# Liste des consignes:
a: Extrayez du texte sur le Café de la comète tout ce qui va de « Café de la comète » jusqu'à « Cité des Sciences. », sans rien y changer.
b: Relevez tous les nombres écrits en chiffres dans le texte sur le Café de la comète.
c: Écrivez la suite du texte sur le Café de la comète, à partir de sa dernière phrase.

Café de la comète : nous avons 25 ans, et nous avons éga­le­ment en même temps 12 ou 15 ou 16 ans.

Nous sommes en bande, une dizaine, les plus récentes recrues de l’équipage du grand Vais­seau du Futur, de la Science, de la Culture, de l’Histoire peut-être, l’histoire gaie et légère, pas trop sérieuse, mais l’histoire quand même, on a une mis­sion, on est convo­qué, on s’y met, le bâti­ment en face nous a aiman­tés et arra­chés à nos études, nous sommes éblouis par l’importance de l’expédition auquel est pro­mis un si beau vais­seau : La Cité des Sciences.

Dans la bande : Nico­las. Celui-là je vou­drais bien qu’on soit amis, il est solaire, avec quelque chose de clas­sique et d’intemporel dans les traits et les gestes, on dirait Gérard Phi­lippe et jus­te­ment il est en train de par­ler de Gérard Phi­lippe, il parle de théâtre, évi­dem­ment, ça semble sou­dain aller de soi. Nous sommes dans notre semaine de for­ma­tion à l’animation, trop jeunes encore pour être réel­le­ment cri­tiques mais tou­jours prêts à nous échap­per dans la déri­sion ou la danse des mots. Une semaine plus tard nous sommes tous les dix insé­pa­ra­ble­ment heu­reux d’avoir été recru­tés ensemble, nous mar­chons de front dans la rue par quatre ou cinq, sou­cieux de ne pas perdre ce qui se déroule en simul­ta­né sur les trois rangs, le soleil frappe sur une robe claire, le cafe­tier ouvre de grands yeux et me désigne les trans­pa­rences désar­mantes, un nuage passe, pas grave mon cher.

# Lignes de données:
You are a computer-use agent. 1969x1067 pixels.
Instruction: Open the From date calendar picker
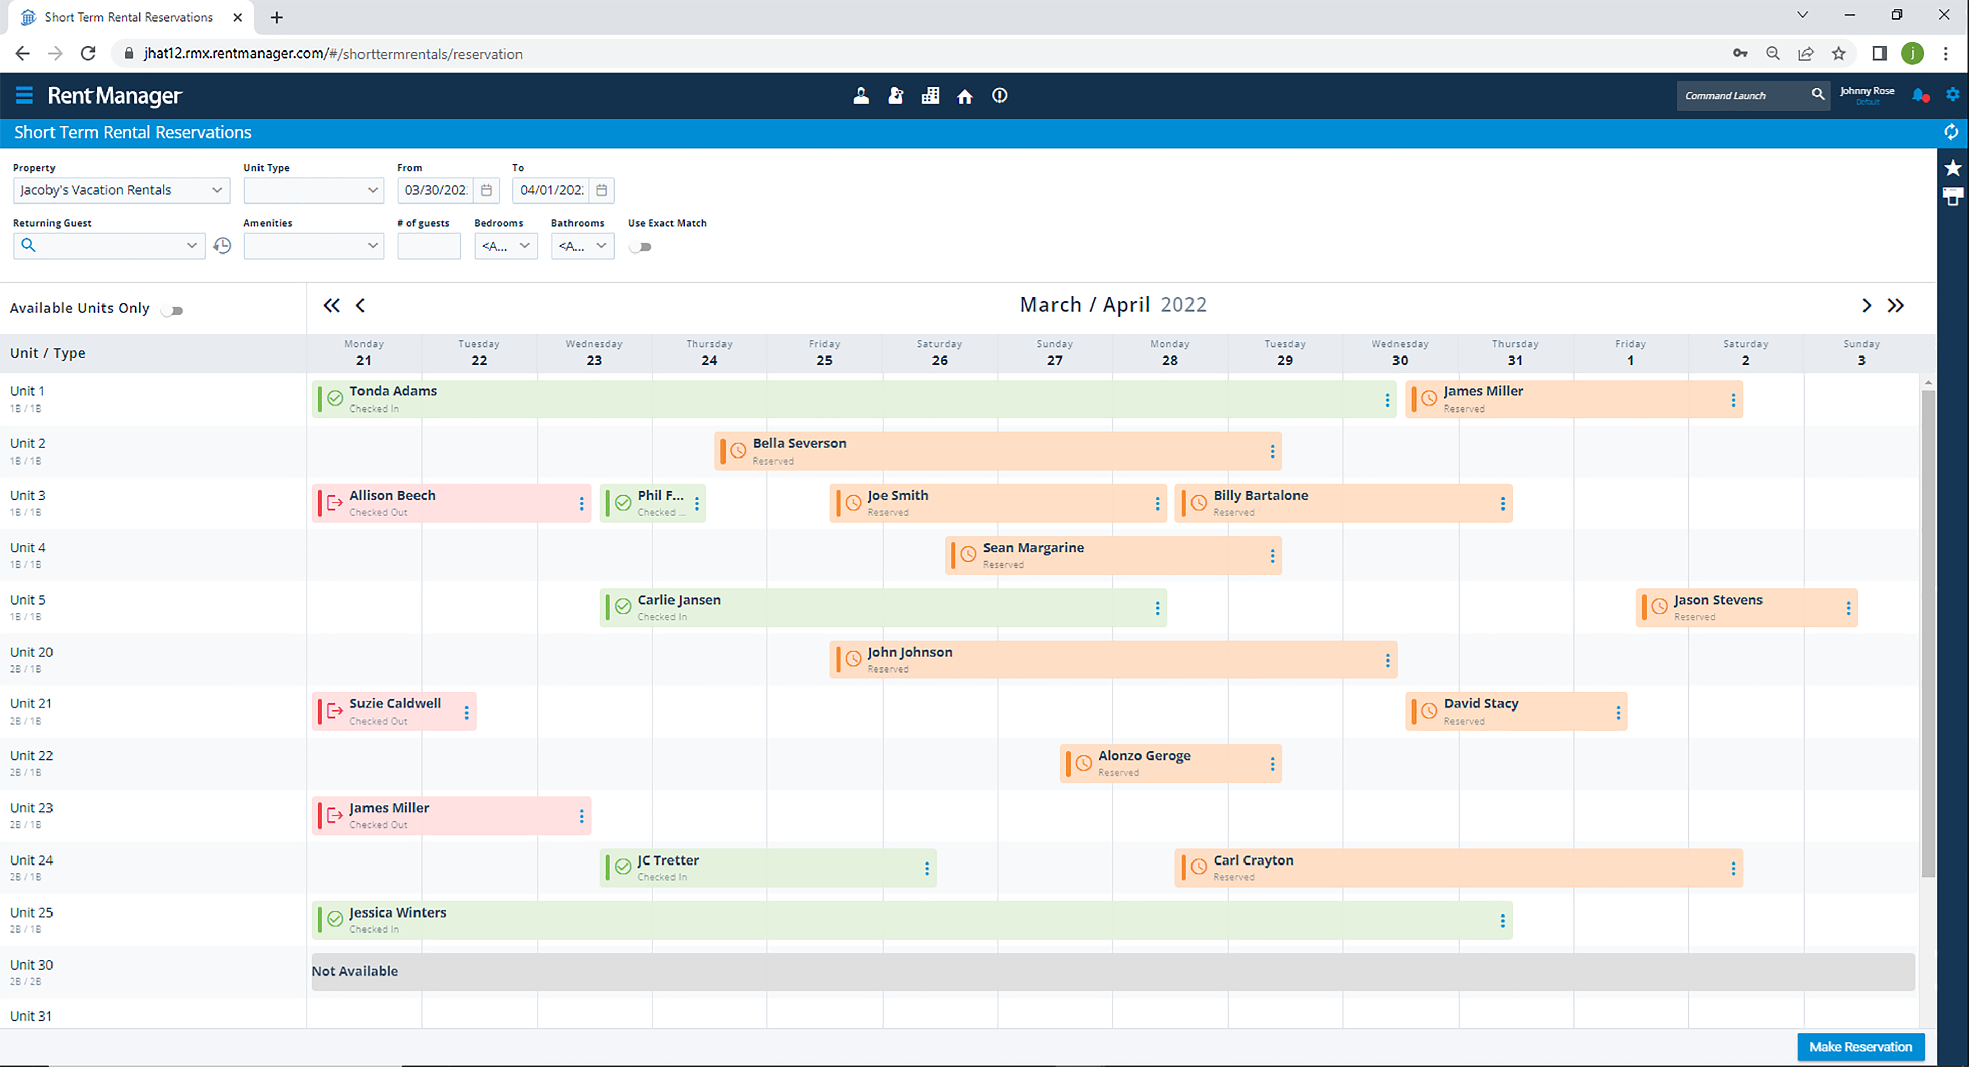coord(486,190)
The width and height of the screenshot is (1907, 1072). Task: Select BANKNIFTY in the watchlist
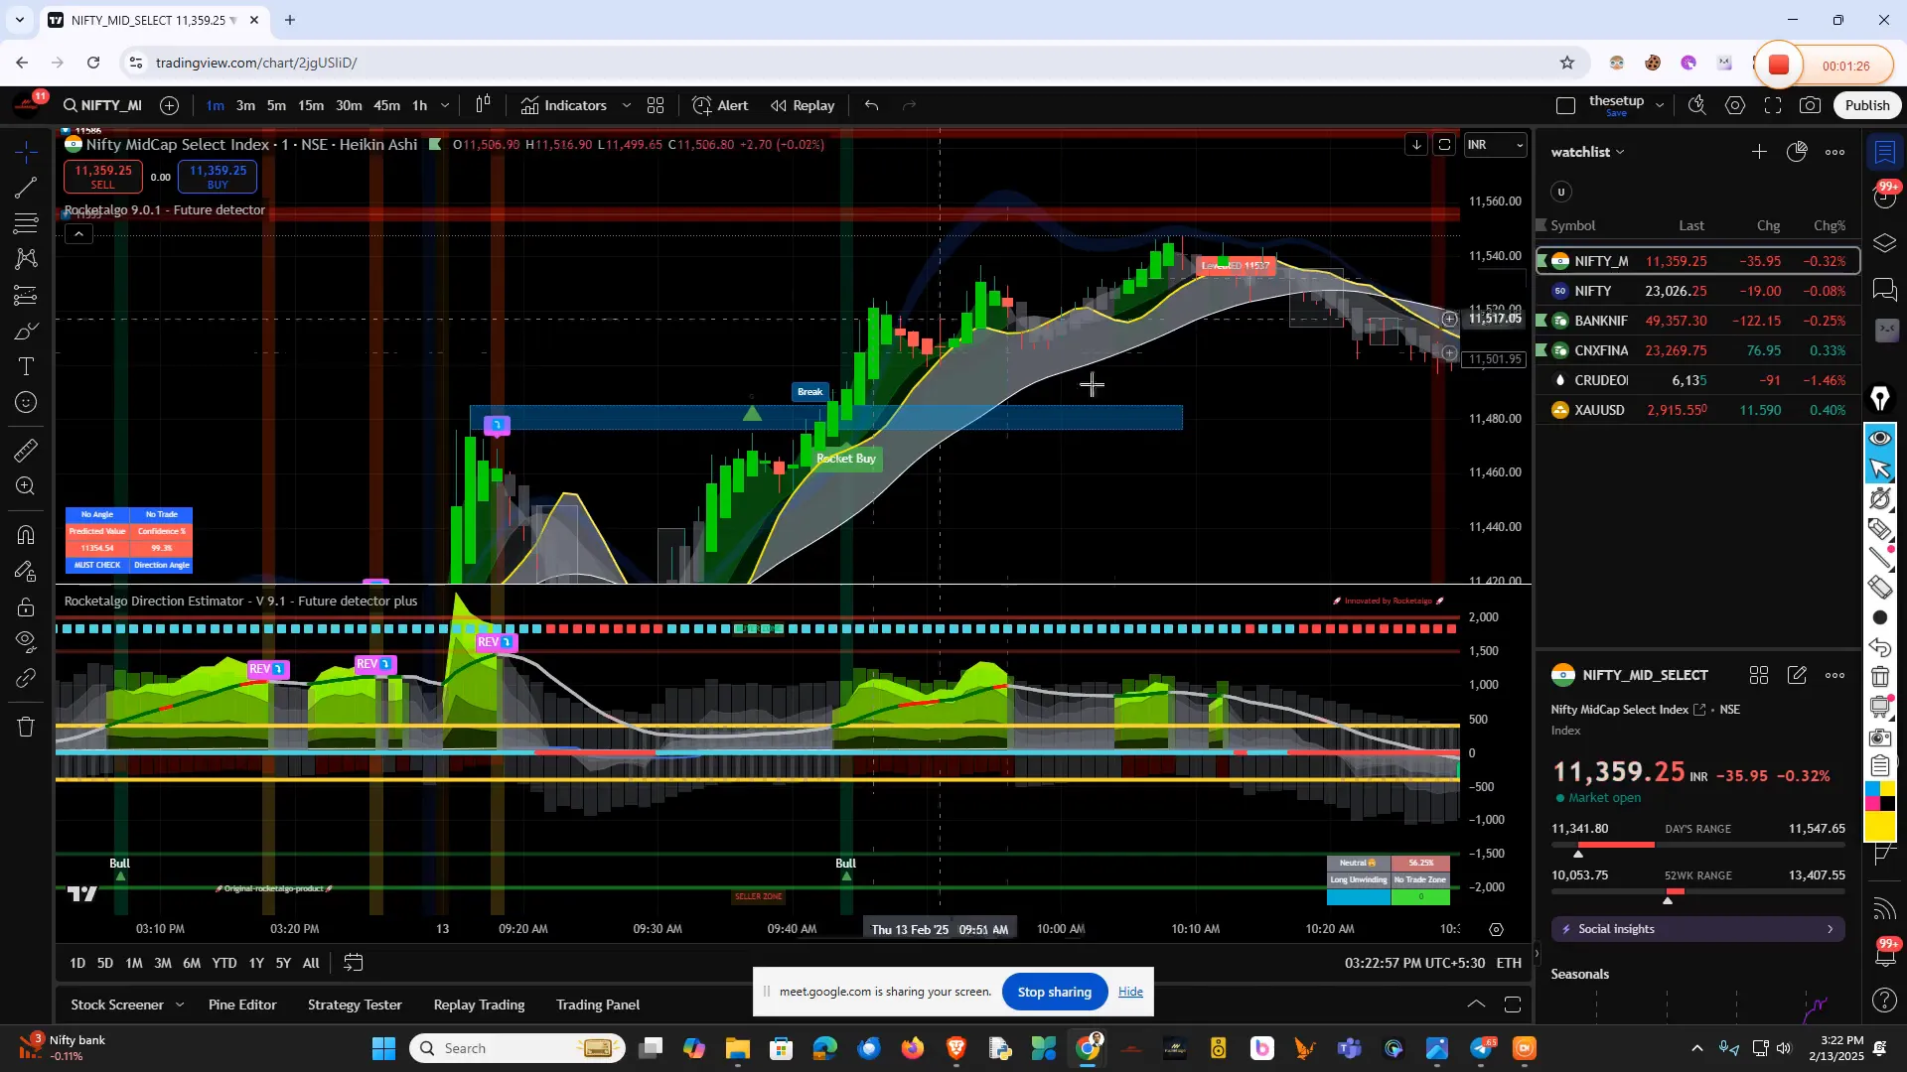(1601, 321)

# Réponses:
a:
Café de la comète : nous avons 25 ans, et nous avons éga­le­ment en même temps 12 ou 15 ou 16 ans.

Nous sommes en bande, une dizaine, les plus récentes recrues de l’équipage du grand Vais­seau du Futur, de la Science, de la Culture, de l’Histoire peut-être, l’histoire gaie et légère, pas trop sérieuse, mais l’histoire quand même, on a une mis­sion, on est convo­qué, on s’y met, le bâti­ment en face nous a aiman­tés et arra­chés à nos études, nous sommes éblouis par l’importance de l’expédition auquel est pro­mis un si beau vais­seau : La Cité des Sciences.

b: 25, 12, 15, 16

c:
Nico­las de temps en temps m’adresse la parole en propre, dans le cas de choses un peu plus sérieuses peut-être. Il s’agit par exemple de la récu­pé­ra­tion de quelques ouvrages savants dans les Alge­co du chan­tier de la Cité des Sciences qui vient d’ouvrir, ruti­lante, proche de notre humeur conqué­rante et positive.

Il parle d’un pro­jet, savoure d’avance son effet et de fait, je ne mar­chande pas ma stu­peur admi­ra­tive : il s’agit d’aller à L’Assemblée Natio­nale inter­rompre les dépu­tés à coup de longues invec­tives outrées, le poing bran­di. Il me fait lire Anto­nin Arthaud, je lui fais visi­ter la salle des David, le Ser­ment des Horaces, pour l’en­traî­ne­ment, nous avons 25 ans, mais 12, 15, 16 ans. Je suis déjà mariée, mais « il n’y a rien entre nous » comme on dit sinon de l’enfance par bras­sées non encore dépen­sées qu’on jette à tout va dans notre recon­nais­sance mutuelle. Il est temps, il en reste tant en stock, quand avons-nous pris tant de retard ?

« La pas­sion » s’exclame t –il à pro­pos de je ne sais quoi, pen­dant la for­ma­tion tou­jours, et tout cela éclaire la scène où il parle et s’agite, exi­lé du théâtre qu’il n’a pas encore ren­con­tré, enfant ter­rible, chat per­du dans les salles de rédac­tion qui ne seront pas pour lui : « j’ai vu l’écriture, je suis entré ».

Quoiqu’il en soit, nous sommes tou­jours assu­rés de rire chaque jour.

Il est impos­sible de déci­der d’avance ce qui fait un beau moment, ni même par­fois de le recon­naître sur le coup quand il survient.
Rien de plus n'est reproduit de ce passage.